Should loess-smoothed curves be plotted? (Default is TRUE). The smoothing is only done for features with more than 5 distinct values.

col_loess

Color of loess curves.

span_loess

The span parameter of stats::loess().

which

Whether to do univariate or bivariate plotting. Currently, only "1d" is implemented.

plot

Should the plot be drawn? (Default is TRUE). If FALSE, only a list of matrices is returned.

...

Other parameters passed to graphics::plot().

Value

In addition to producing plots (when plot = TRUE), it silently returns a list of two matrices:

  • data: Feature value matrix.

  • shap_contrib: Corresponding SHAP value matrix.

Details

These scatterplots represent how SHAP feature contributions depend of feature values. The similarity to partial dependence plots is that they also give an idea for how feature values affect predictions. However, in partial dependence plots, we see marginal dependencies of model prediction on feature value, while SHAP dependence plots display the estimated contributions of a feature to the prediction for each individual case.

When plot_loess = TRUE, feature values are rounded to three significant digits and weighted LOESS is computed and plotted, where the weights are the numbers of data points at each rounded value.

Note: SHAP contributions are on the scale of the model margin. E.g., for a logistic binomial objective, the margin is on log-odds scale.
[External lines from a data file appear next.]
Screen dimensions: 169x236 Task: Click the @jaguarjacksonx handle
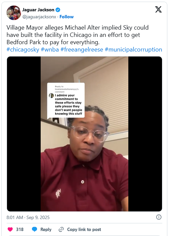(39, 17)
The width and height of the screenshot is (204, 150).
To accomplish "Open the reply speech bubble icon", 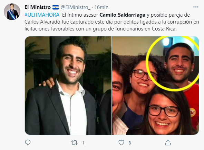I will pos(28,143).
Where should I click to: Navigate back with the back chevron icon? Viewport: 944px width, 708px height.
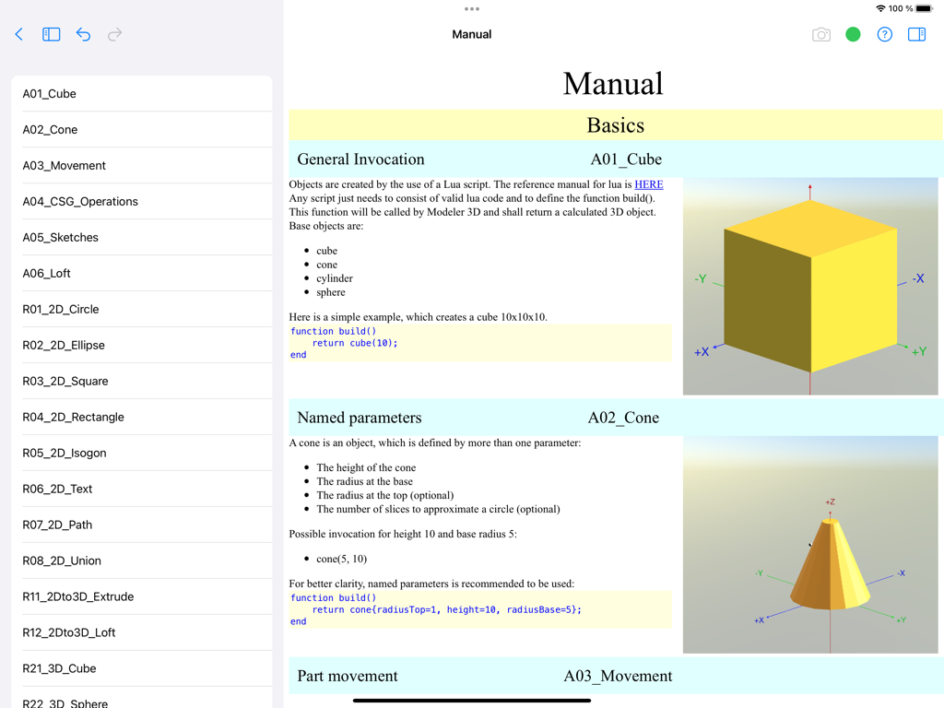(x=18, y=34)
Also, since SHAP stands for "SHapley Additive exPlanation" (model prediction = sum of SHAP contributions for all features + bias), depending on the objective used, transforming SHAP contributions for a feature from the marginal to the prediction space is not necessarily a meaningful thing to do.

References

  1. Scott M. Lundberg, Su-In Lee, "A Unified Approach to Interpreting Model Predictions", NIPS Proceedings 2017, https://arxiv.org/abs/1705.07874

  2. Scott M. Lundberg, Su-In Lee, "Consistent feature attribution for tree ensembles", https://arxiv.org/abs/1706.06060

Examples


data(agaricus.train, package = "xgboost")
data(agaricus.test, package = "xgboost")

## Keep the number of threads to 1 for examples
nthread <- 1
data.table::setDTthreads(nthread)
nrounds <- 20

model_binary <- xgboost(
  agaricus.train$data, factor(agaricus.train$label),
  nrounds = nrounds,
  verbosity = 0L,
  learning_rate = 0.1,
  max_depth = 3L,
  subsample = 0.5,
  nthreads = nthread
)

xgb.plot.shap(agaricus.test$data, model = model_binary, features = "odor=none")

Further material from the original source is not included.